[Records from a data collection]
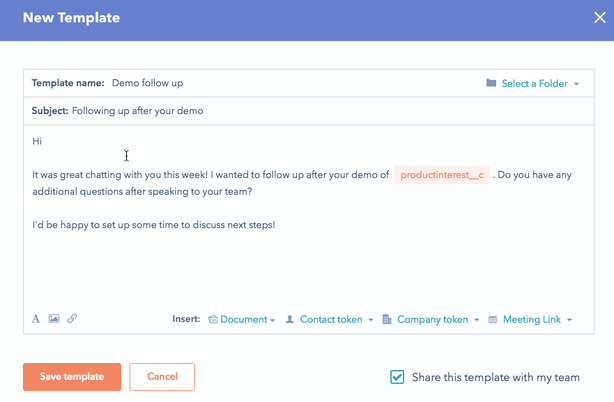Open text formatting options (A icon)
This screenshot has height=402, width=614.
coord(36,319)
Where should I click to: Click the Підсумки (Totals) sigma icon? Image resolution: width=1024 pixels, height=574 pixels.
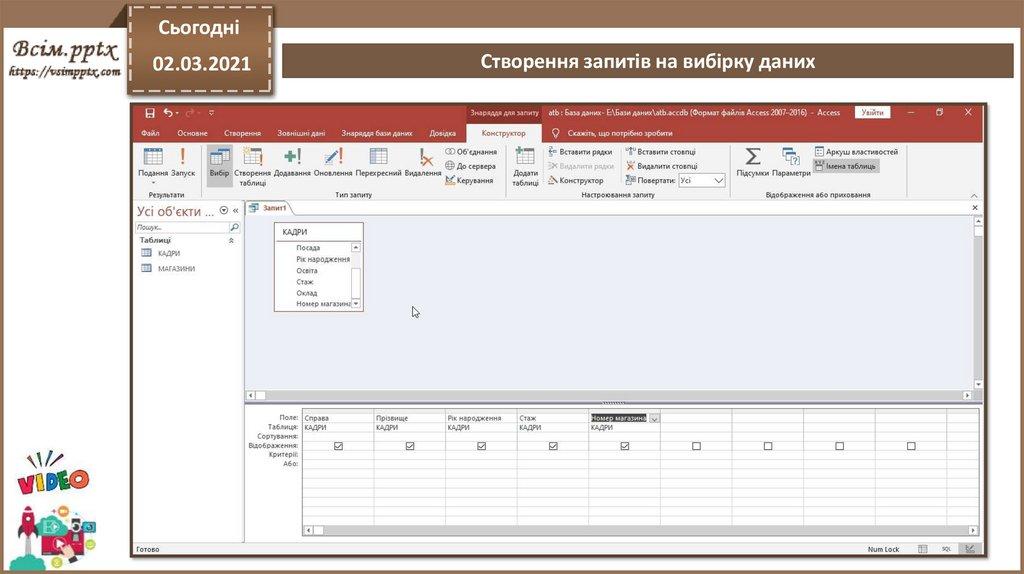753,162
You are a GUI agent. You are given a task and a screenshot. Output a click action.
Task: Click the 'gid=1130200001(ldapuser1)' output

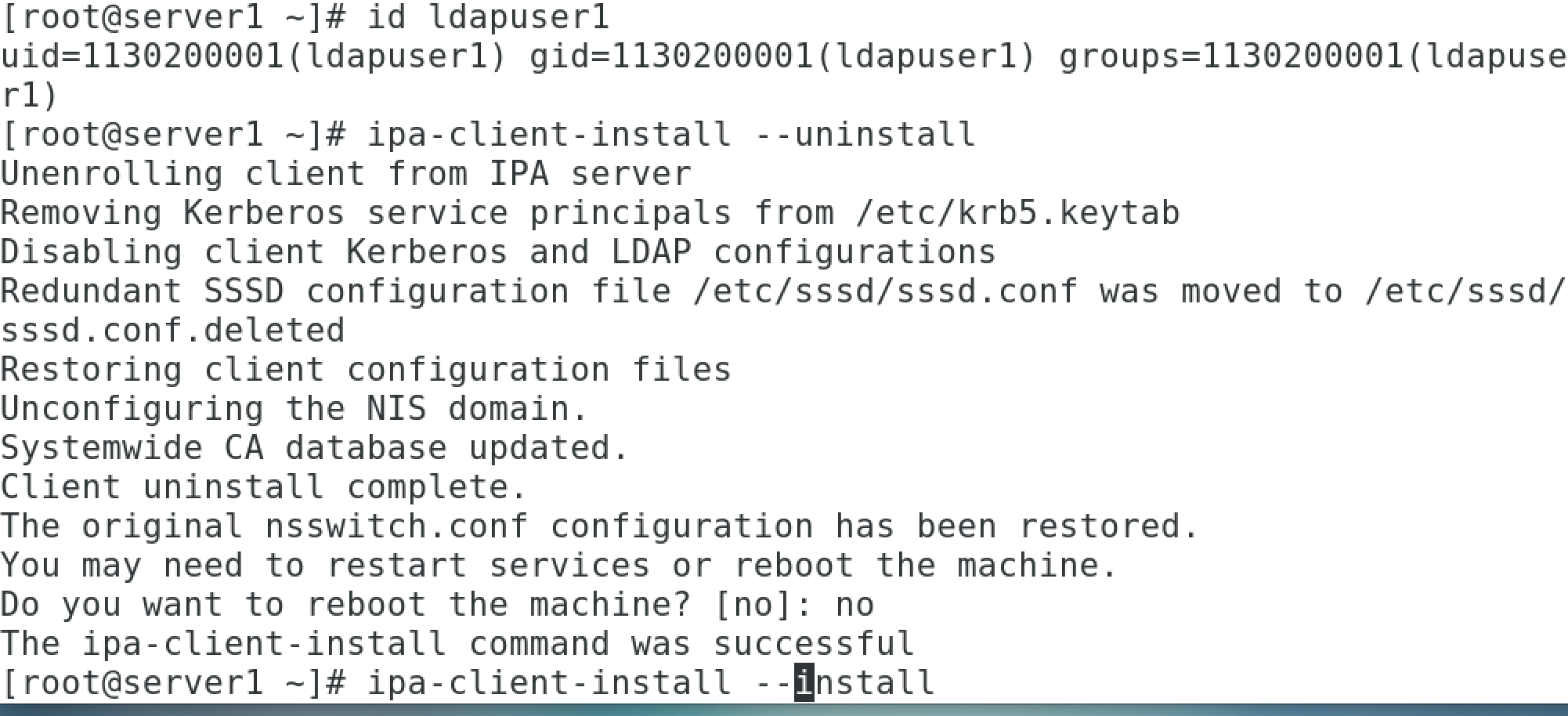point(783,56)
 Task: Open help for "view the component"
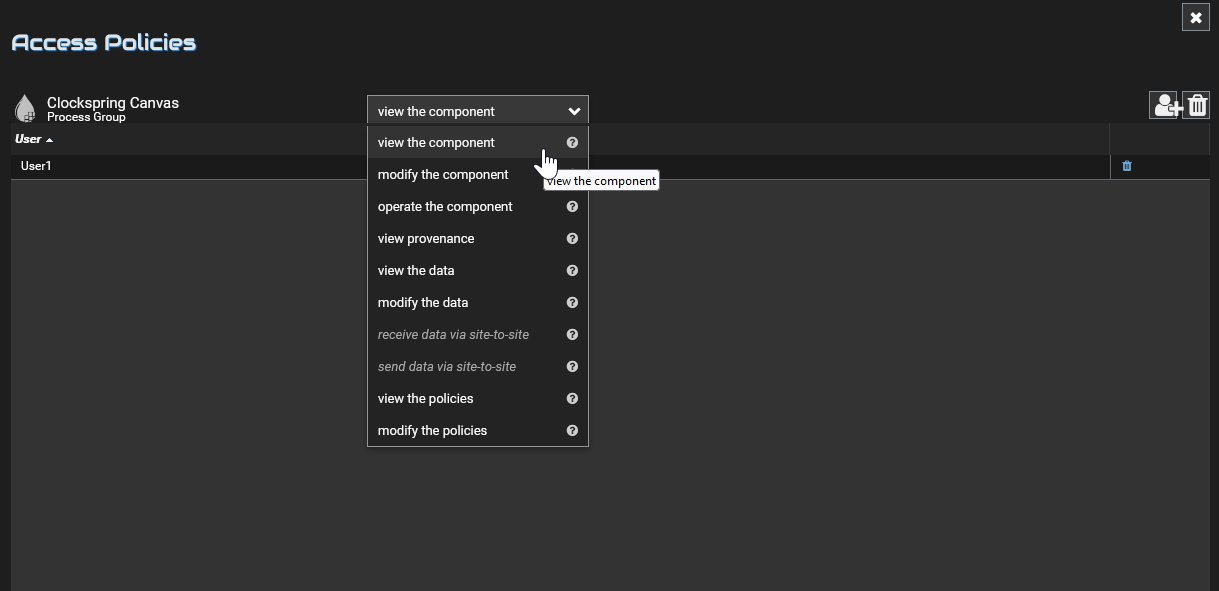[x=572, y=142]
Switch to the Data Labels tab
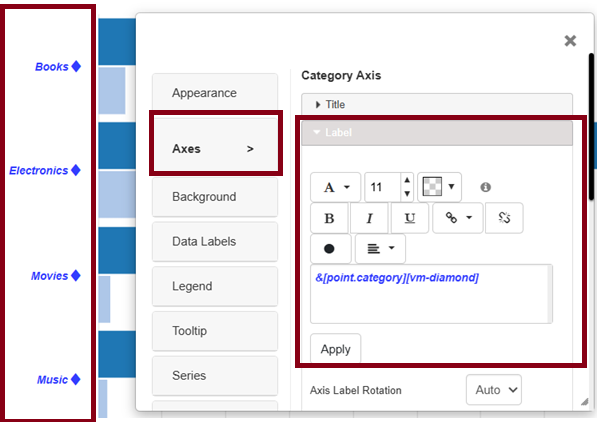The width and height of the screenshot is (609, 422). pyautogui.click(x=214, y=241)
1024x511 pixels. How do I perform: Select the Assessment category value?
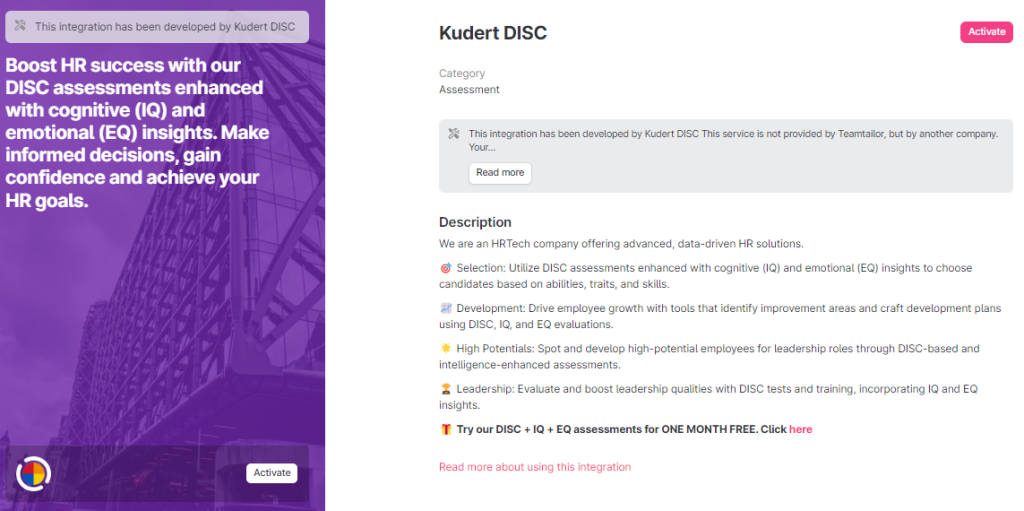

Work task –
Transcribe exactly, and only, the lines from the one with "Task: Click the" through the final line of the data above. The pictures stay out.

Finished exercise –
Task: Click the 'gid=1130200001(ldapuser1)' output

point(783,56)
 Task: Open help for "view the component"
[x=572, y=142]
Switch to the Data Labels tab
The width and height of the screenshot is (609, 422). pyautogui.click(x=214, y=241)
1024x511 pixels. How do I perform: Select the Assessment category value?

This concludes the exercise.